Amazon’s AWS cloud computing business has appeared to be Amazon’s fastest-growing unit in recent quarters. But a series of price cuts, ranging from 28 percent to 51 percent, are finally becoming visible in AWS’ top-line results. Revenue growth for Amazon’s “other” category of businesses, of which Amazon Web Services contributes the most revenue, decelerated considerably in the second quarter. North American revenue for the category grew 38 percent year over year in the quarter, compared to 60 percent growth in the first quarter. In the year-ago quarter, the “other” category posted revenue growth of 64 percent.

CFO Tom Szkutak admitted that the price cuts are the cause for the slowdown in growth, but said the company believes they will help AWS take market share in the long run. He also said that AWS usage growth — a measure he compared to unit growth in its retail business — was still strong at around 90 percent year over year.

2. Amazon really wants Hollywood to know it’s taking its video business seriously.

How do you convince Hollywood types to pay attention to you when you don’t have breakaway hits like “House of Cards”? Show them the size of your budget, of course. Amazon told analysts in yesterday’s earnings call that it will spend “significantly” more on its overall video business in the current quarter versus last quarter. A growing piece of that business, it said, is Amazon’s original programming efforts — new shows it pays to develop and which it hopes will help its video offering stand out from its competitors. Amazon said it will spend more than $100 million on it in the current quarter as it develops its next batch of green-lit pilot shows into full-length series.

Amazon is still likely spending much less on its shows than rival Netflix, though. Netflix spent more than $100 million alone on two seasons of “House of Cards,” and says it expects to be spending more than 10 percent of its programming budget on originals soon.

3. Amazon’s current investment cycle is going to last longer than most analysts expected.

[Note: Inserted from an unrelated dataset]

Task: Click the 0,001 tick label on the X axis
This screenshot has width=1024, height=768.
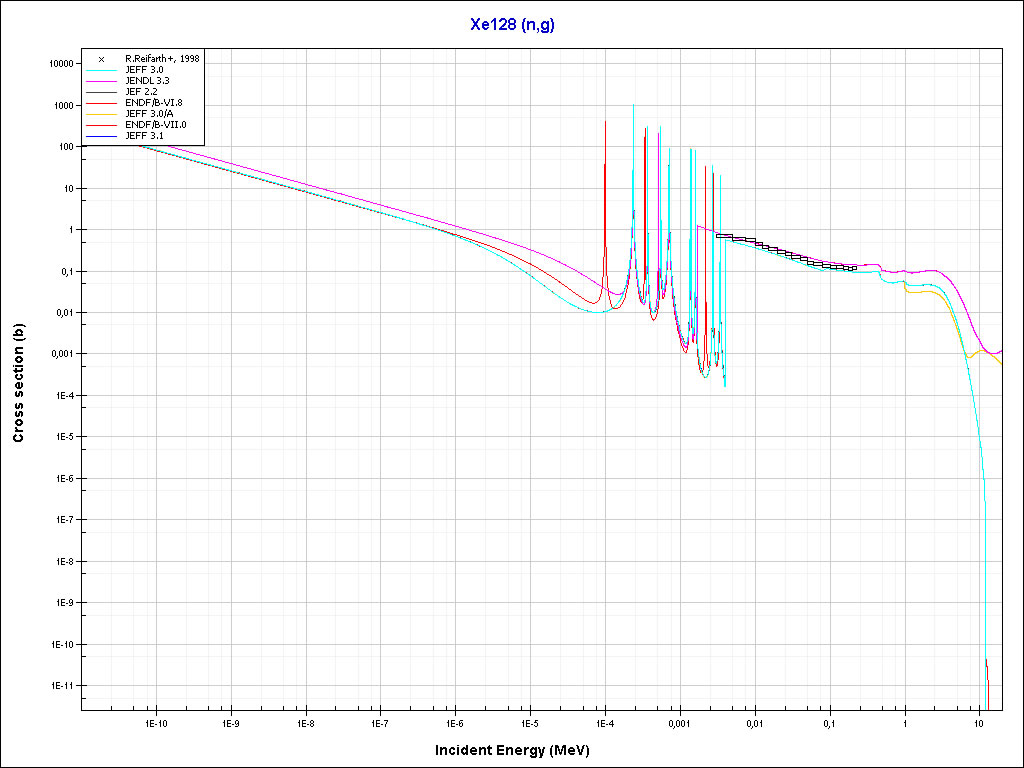Action: (679, 722)
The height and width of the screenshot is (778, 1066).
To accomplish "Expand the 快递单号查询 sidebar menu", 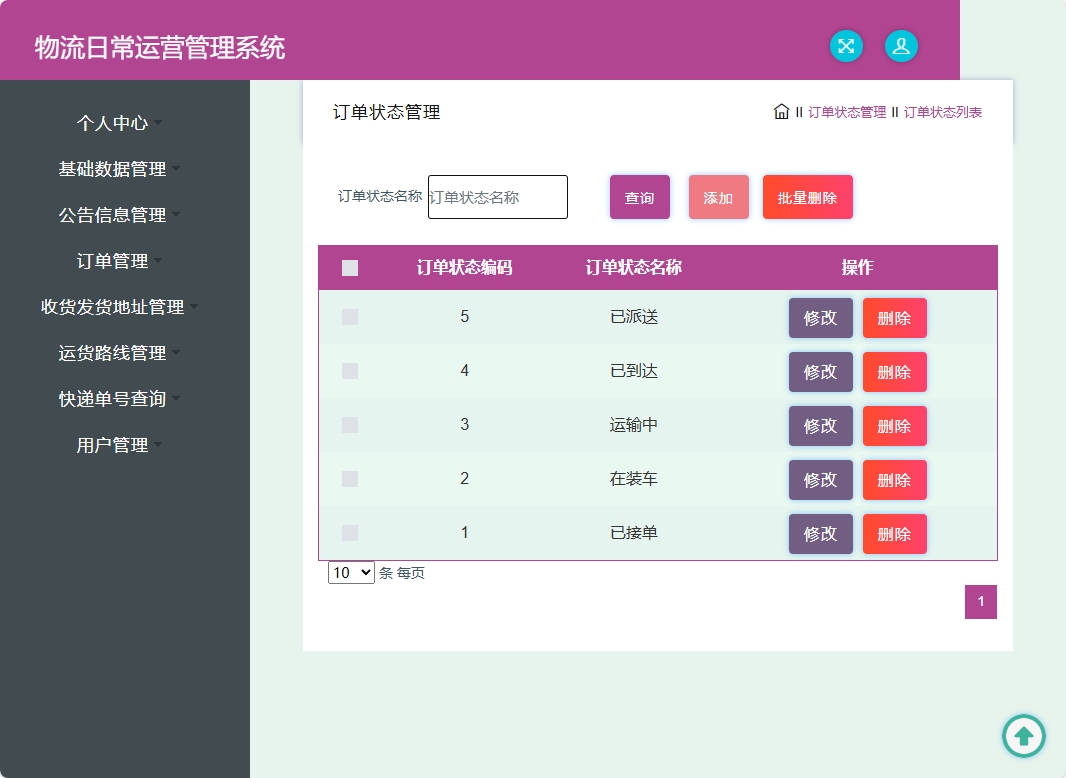I will (113, 398).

Amazon is still spending big on a series of initiatives that may not pay off for years down the road. Among its big, expensive bets: Aggressive hiring and tech upgrades in AWS; continued buildout of its network of warehouses, both domestically and abroad, with a focus on China; the production and marketing for new devices such as the Fire TV and Fire phone; and the aforementioned spending on its new video-programming push.

As a result, analysts are looking for answers on when Amazon may stop funneling profits from mature businesses into spending on long-term bets. Not so surprisingly, Amazon isn’t answering that question. Szkutak admitted the obvious to analysts on yesterday’s call — that Amazon is in the midst of a multi-year investment cycle — but gave no hints as to when (if?) this wave of spending may end.

Several equity research outfits lowered their stock price targets for Amazon this morning, but their analysts still largely believe that this investment cycle will pay off … someday.